At current near-record levels of consumer mortgage rates, and with MBS prices grinding higher, a natural question is whether rates are poised to push downward to new lows. In turn, a critical issue is whether the market for 30-year conventional 3.0s has become liquid enough to absorb a substantial increase in issuance of loans with rates of 3.75% and lower. I’m dubious; as I’ll show, the lack of issuance and thin float in 30-year Fannie and Gold 3s suggests to me that a sustained burst of issuance would crush its price and cause real difficulties for originators attempting to hedge their pipelines.
A brief review of pooling economics will be helpful at this point. The key decision by originators for all loans is the coupon into which they can be originated (or “slotted”). The decision is fairly straightforward. After accounting for the 25 basis points in required servicing that must be held, the execution question is whether to pool into the closest possible coupon or the coupon 50 basis points in rate lower. A key issue is how the guaranty fee is paid to the GSE in question. The question is whether optimal execution results from directing part of a loan’s periodic interest payments toward paying the g-fee over the life of the loan or, alternatively, by paying the guaranty fee in the form of a single payment to the GSE (i.e., “buying down” the g-fee).
As an example, let’s take a conventional loan with a 4.25% rate to the borrower. After accounting for the 25 basis points in required servicing that needs to be held (or sold), the originator has two main securitization options:
• Pay the g-fee over time out of the loan’s interest, hold/sell some excess servicing, and pool into a 3.5% pool; or
• Buy down the g-fee (by making a single payment to the agency) and pool into a 4% pool.
The fee to be paid to the GSE for buying down the g-fee is in turn a function of two factors: the amount of the guaranty fee and the price (quoted as a multiple) that the GSE will pay for that cash flow. Combined with the notoriously expensive multiples quoted by the GSEs to buy down g-fees, the increase in g-fees that went into effect in April makes it uneconomically expensive for originators to buy down g-fees. This in turn means that originators now have a strong incentive to pool down (i.e., into lower coupons) when judging best-execution for their conventional loans.
This brings us to a discussion of Fannie and Gold 3s. Originators would love to see robust and liquid trading in conventional 3.0s so that they can clearly slot their 3.75% and lower loans into the coupon. However, I’m not optimistic that the coupon is liquid enough to support even a modest burst of issuance. Liquidity always has a chicken-and-egg element; it’s difficult to issue into an illiquid security, but liquidity can’t improve without a significant amount of the security available to trade (i.e., a sufficient “float”). In this context, trading in conventional 3s remains problematic.
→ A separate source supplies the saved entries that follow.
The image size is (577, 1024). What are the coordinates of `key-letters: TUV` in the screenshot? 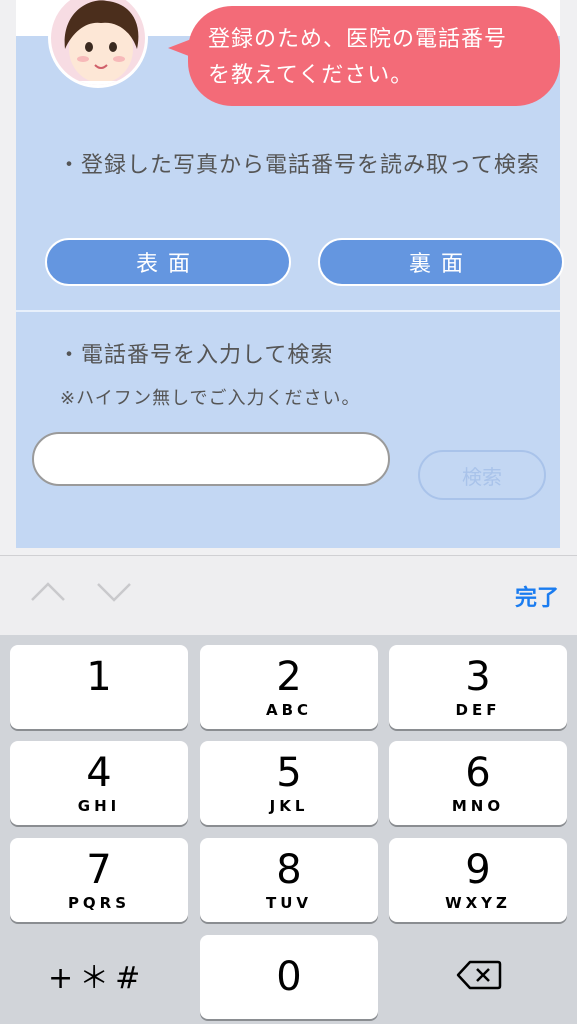 It's located at (289, 903).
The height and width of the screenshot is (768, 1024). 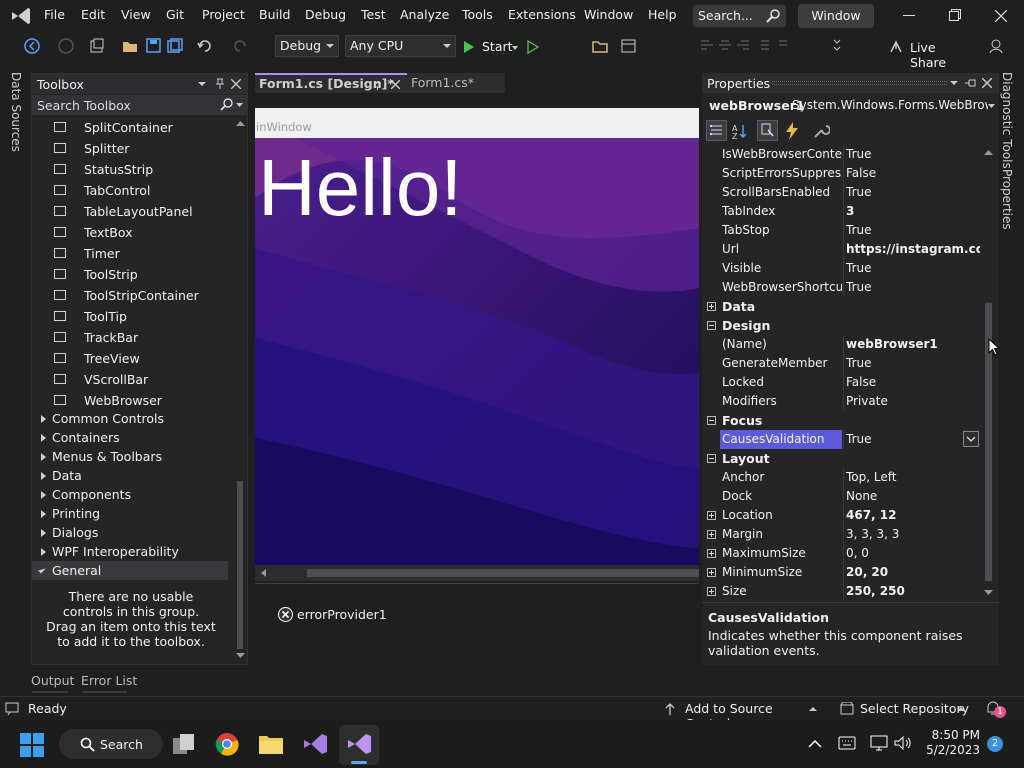 I want to click on tab-pin-icon, so click(x=378, y=85).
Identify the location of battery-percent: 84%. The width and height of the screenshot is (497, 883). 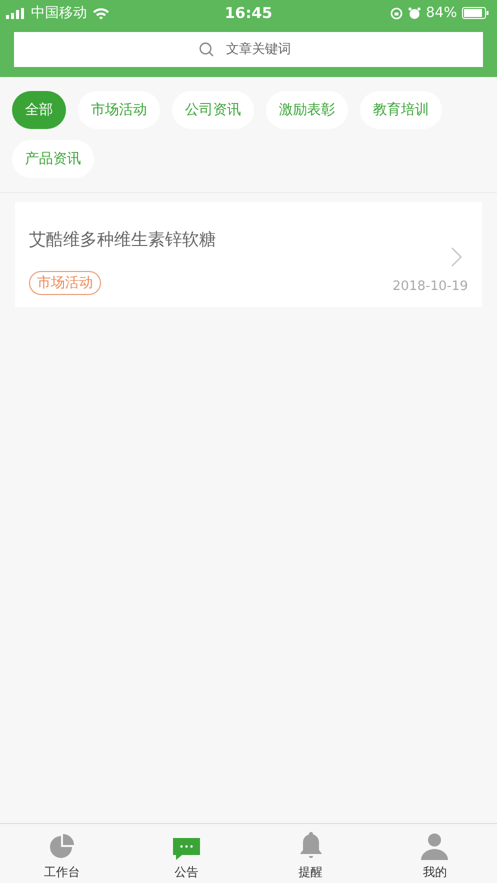
(442, 13).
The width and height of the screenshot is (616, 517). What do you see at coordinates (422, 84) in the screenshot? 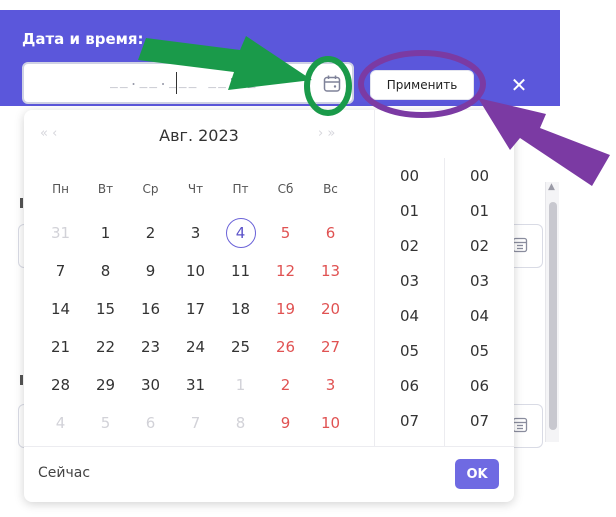
I see `purple-highlight-ellipse` at bounding box center [422, 84].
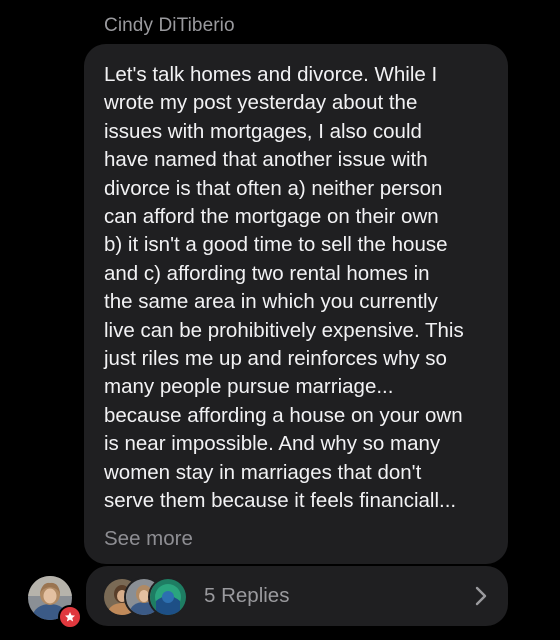 This screenshot has height=640, width=560. I want to click on comment-author-name: Cindy DiTiberio, so click(170, 26).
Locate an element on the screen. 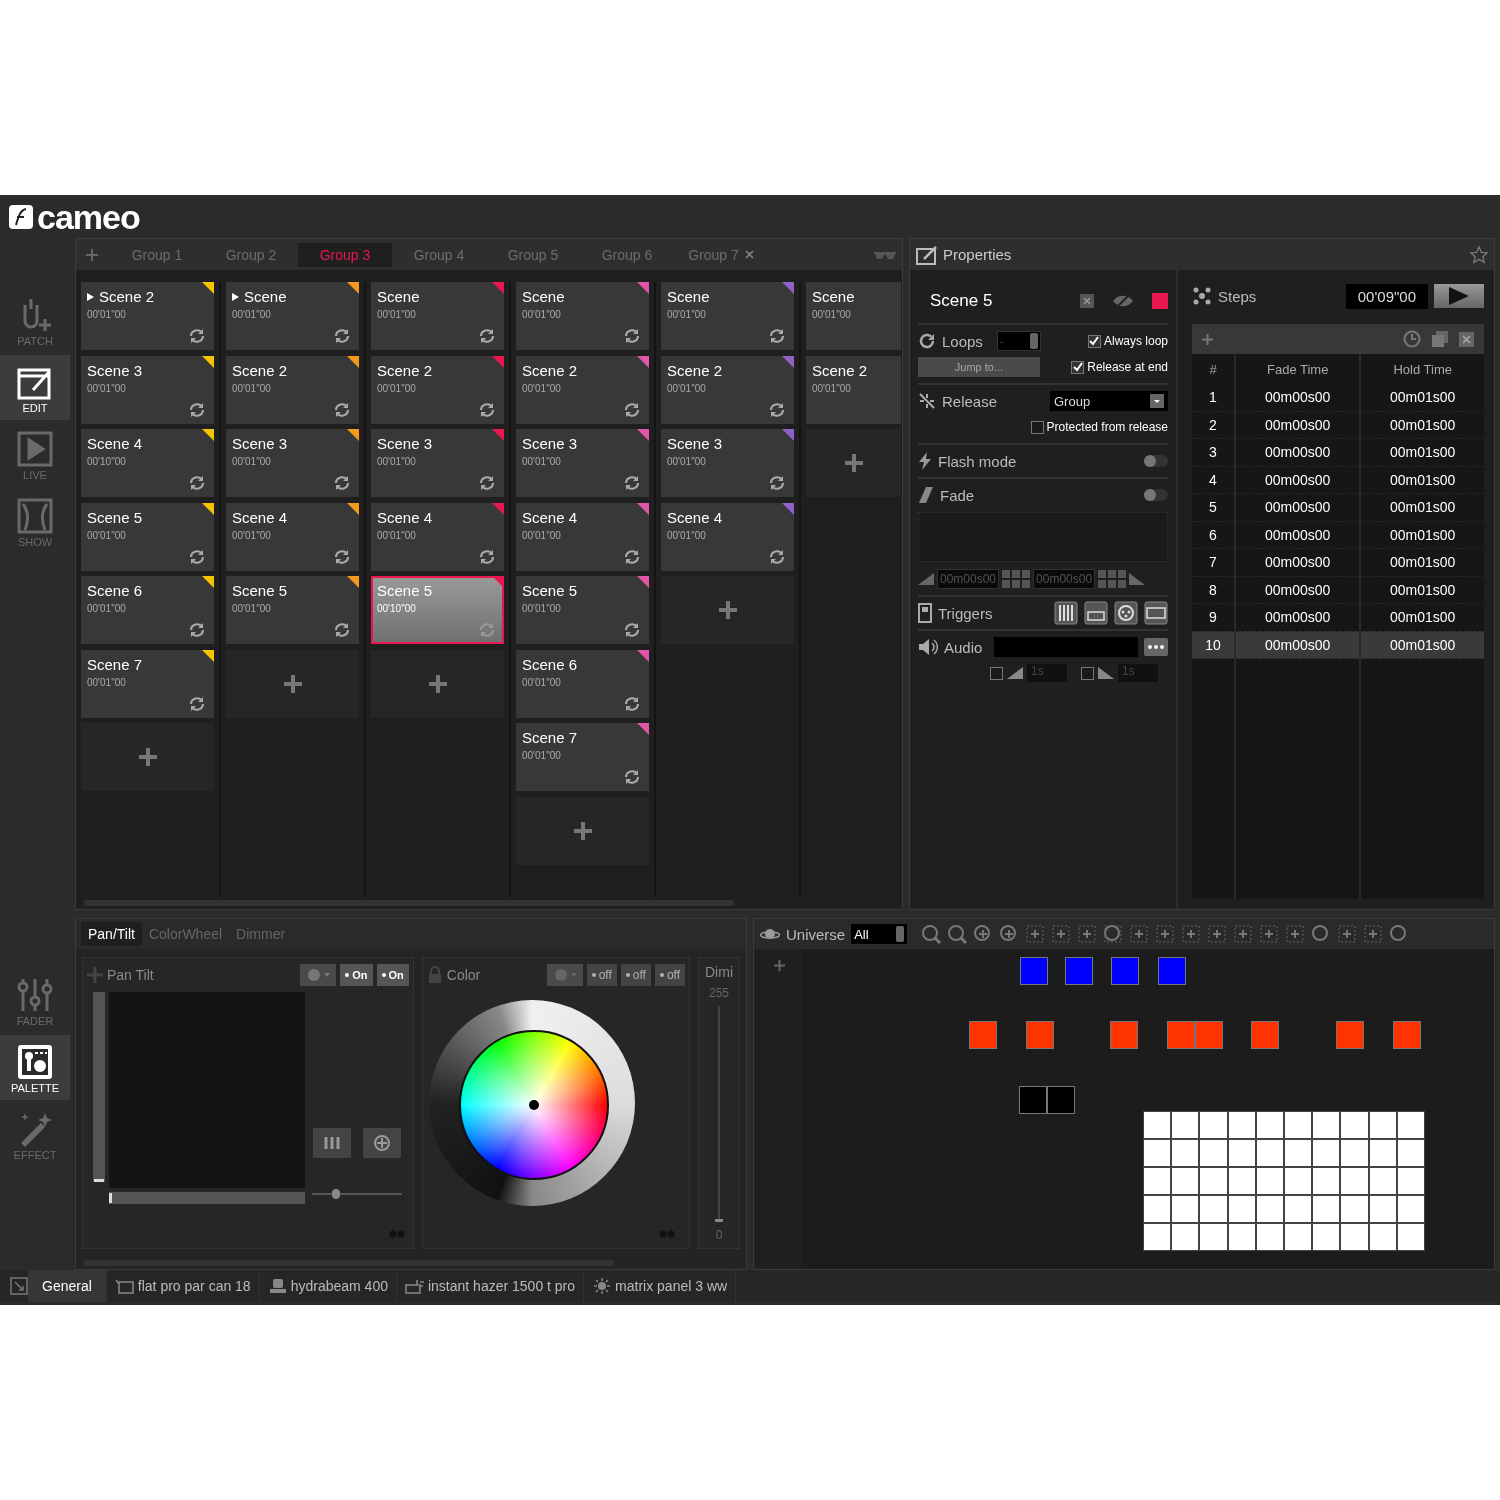 Image resolution: width=1500 pixels, height=1500 pixels. step-row: 1 00m00s00 00m01s00 is located at coordinates (1338, 398).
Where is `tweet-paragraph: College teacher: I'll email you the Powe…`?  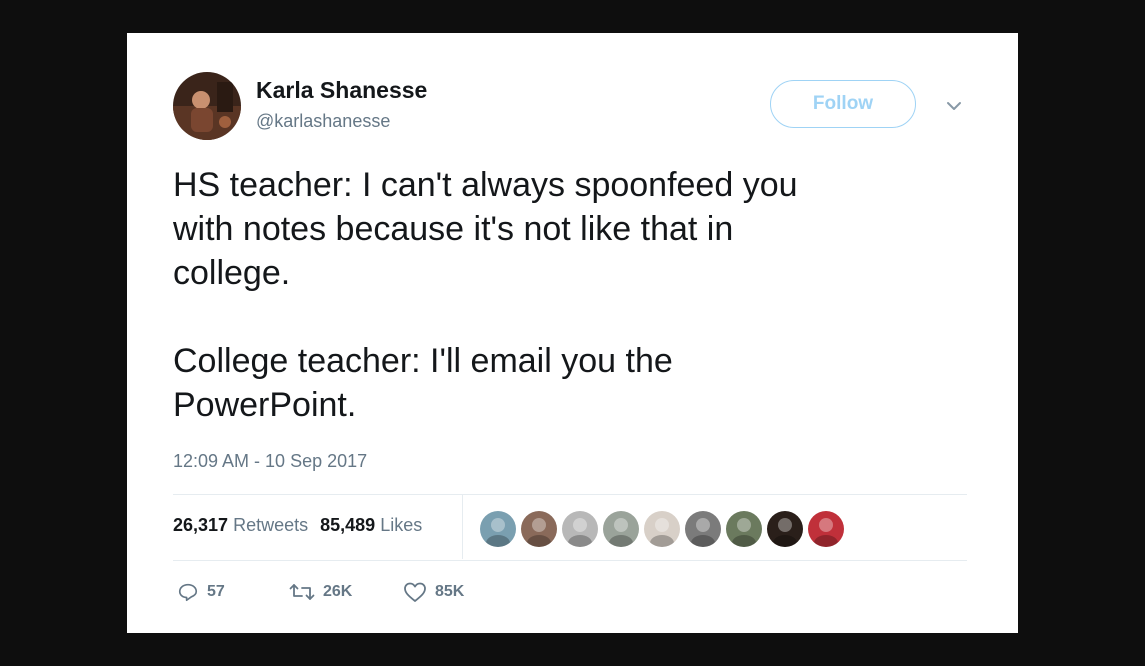 tweet-paragraph: College teacher: I'll email you the Powe… is located at coordinates (423, 383).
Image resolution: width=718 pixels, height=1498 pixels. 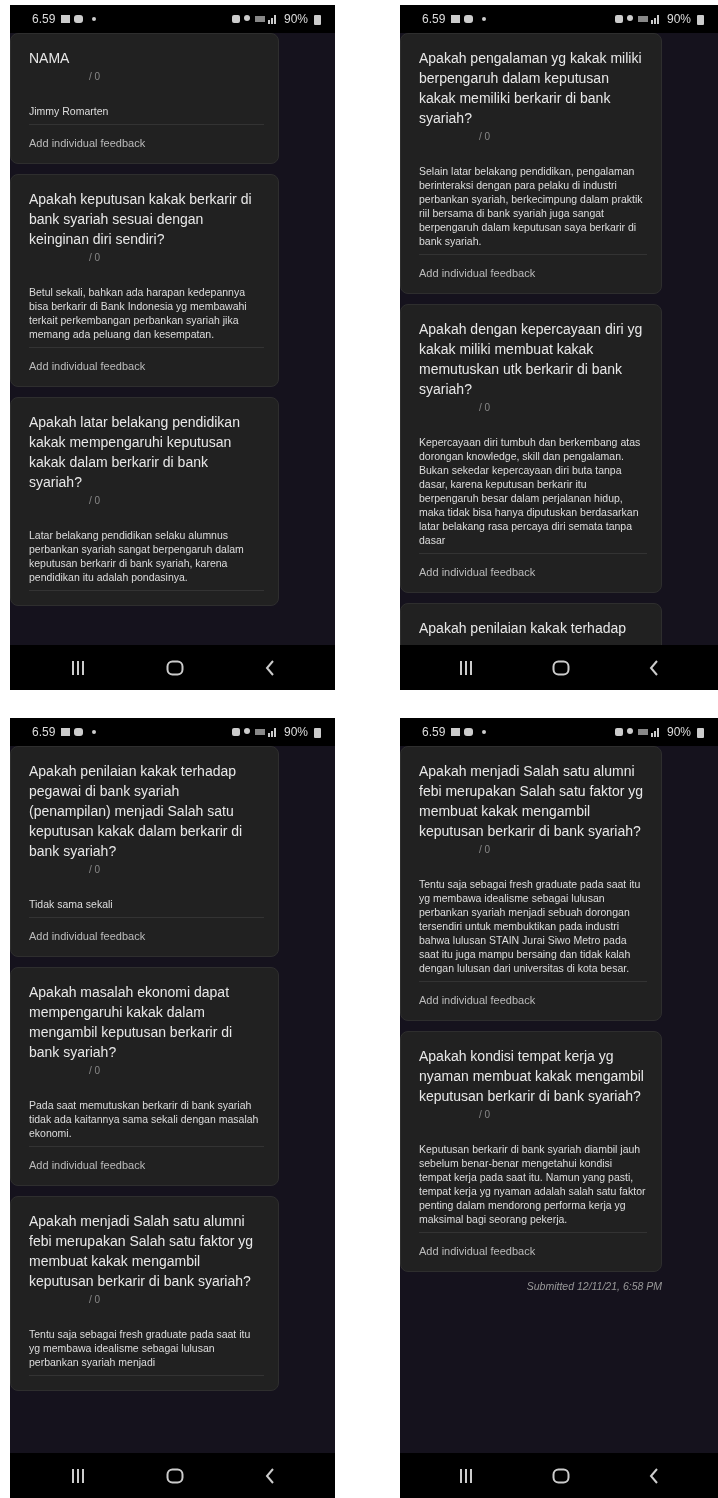 I want to click on answer-text: Betul sekali, bahkan ada harapan kedepannya bisa berkarir di Bank Indonesia yg membawahi terkait perkembangan perbankan syariah jika memang ada peluang dan kesempatan., so click(x=146, y=316).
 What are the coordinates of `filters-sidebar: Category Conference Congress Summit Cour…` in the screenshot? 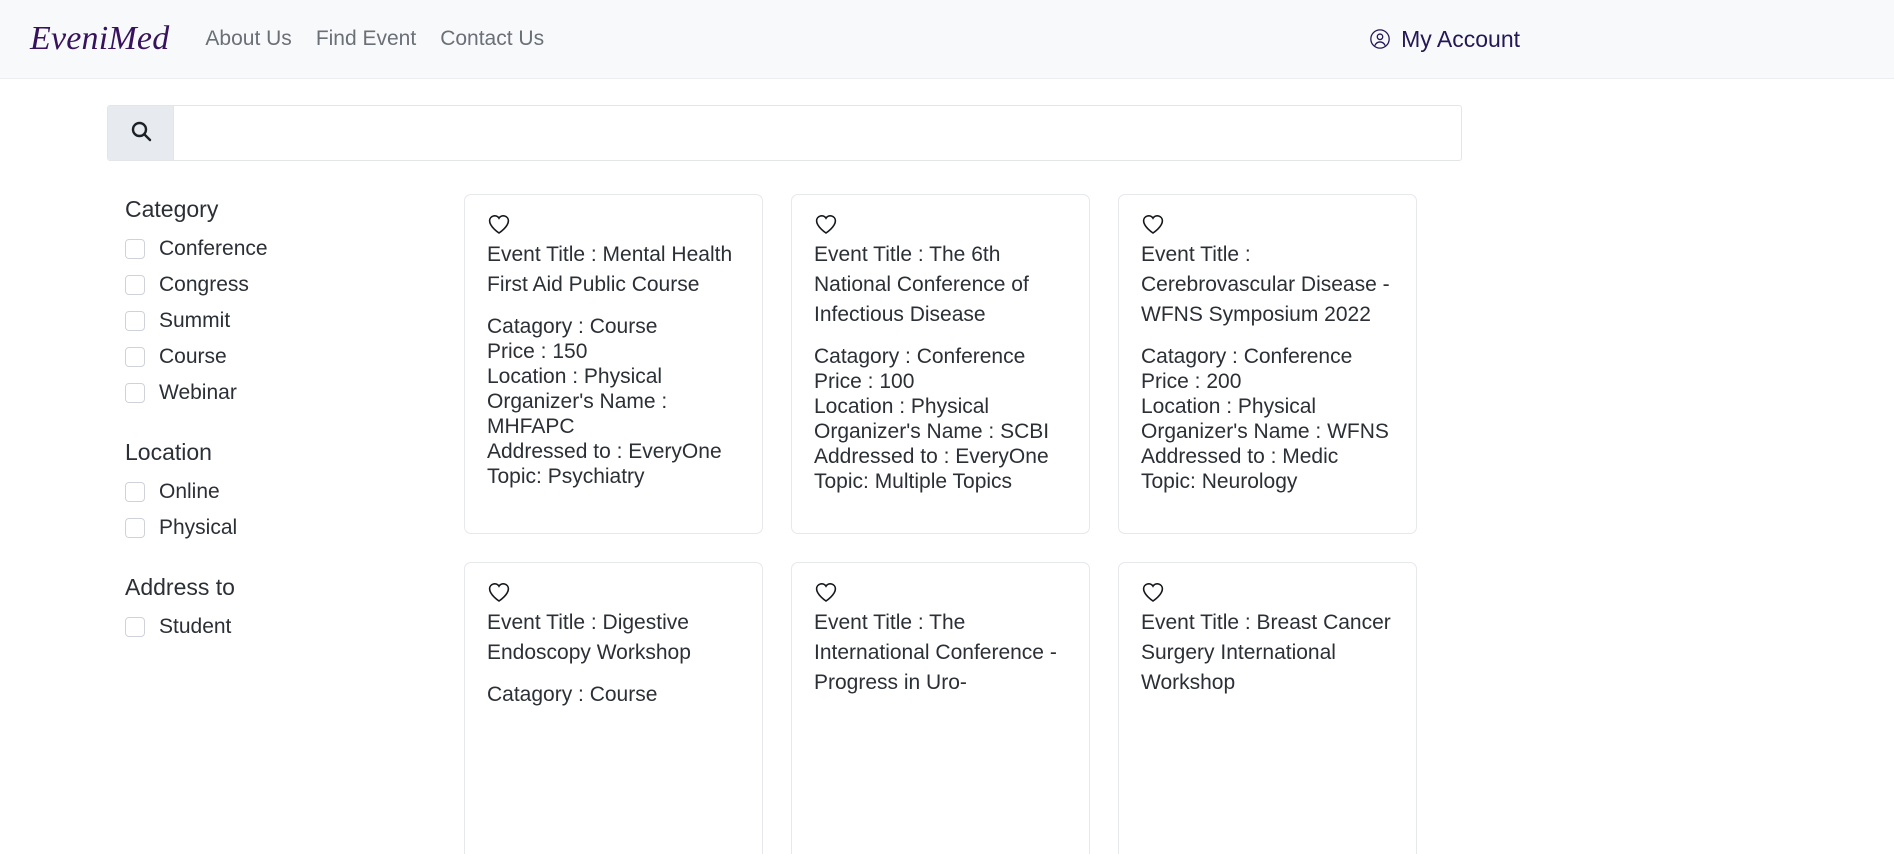 It's located at (286, 524).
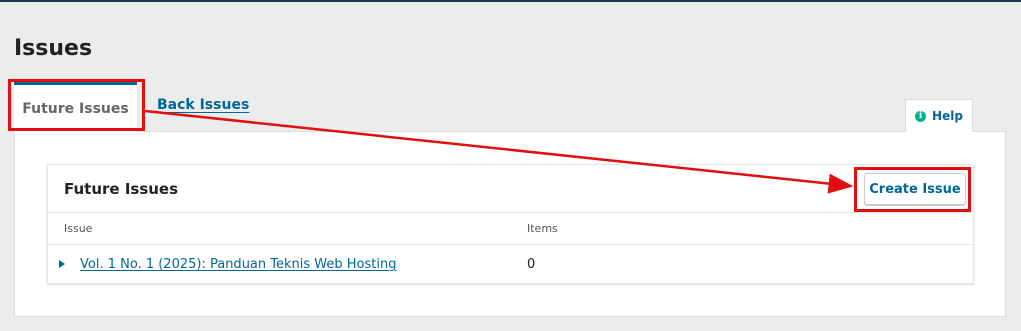 The height and width of the screenshot is (331, 1021). I want to click on create-issue-button: Create Issue, so click(915, 189).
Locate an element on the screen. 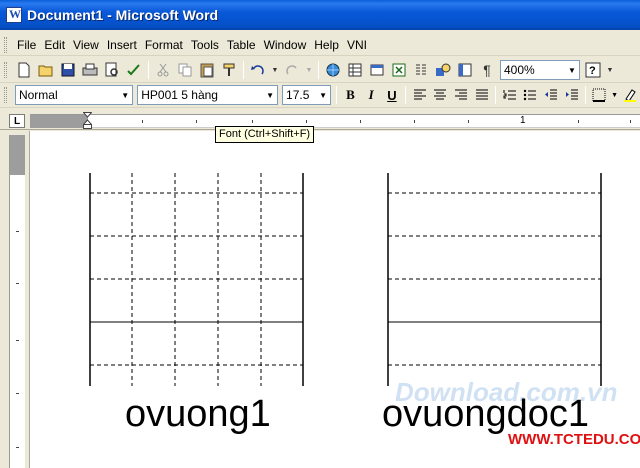  toolbar-options-icon: ▼ is located at coordinates (610, 70).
Over the last six months, Fannie and Freddie have collectively issued 158.2 billion in 30-year 3.5s; over the same period, total issuance of 3s was 4.1 billion. The available float of the coupons paints a similar picture. While roughly 194.7 billion in 30-year 3.5s are available to trade (and relatively few have been locked up in agency Remics), total float in 3s in March was 4.2 billion.
(Read more on this relative lack of liquidity: Time To Start Looking At 3.0 Coupons?)
Of course, all securities must go through this “liquification” process. Two years ago, for example, total float in conventional 3.5s was only 1.4 billion; it only exceeded 100 billion in January of this year. What is different is the lack of natural buyers of 30-year 3.0s. The combination of their low coupon rates and long durations make them unappealing to banks and depositories, and they are very difficult to structure into Remics. (It’s interesting to contrast them with 15-year 2.5s. The total float for conventional 2.5s is a more substantial 12 billion; moreover, there are natural buyers of the shorter-duration 15-year security, even though its coupon rate is quite low.)
As a result of these considerations, I don’t expect the liquidity in 30-year 3.0s to improve enough in the near future to make them a legitimate securitization coupon. A pop in issuance would likely crush the coupon’s price, and cause its day-to-day price performance to return to its erratic pattern seen earlier this year. This in turn will make it difficult for consumer mortgage rates to make a decisive push to new lows.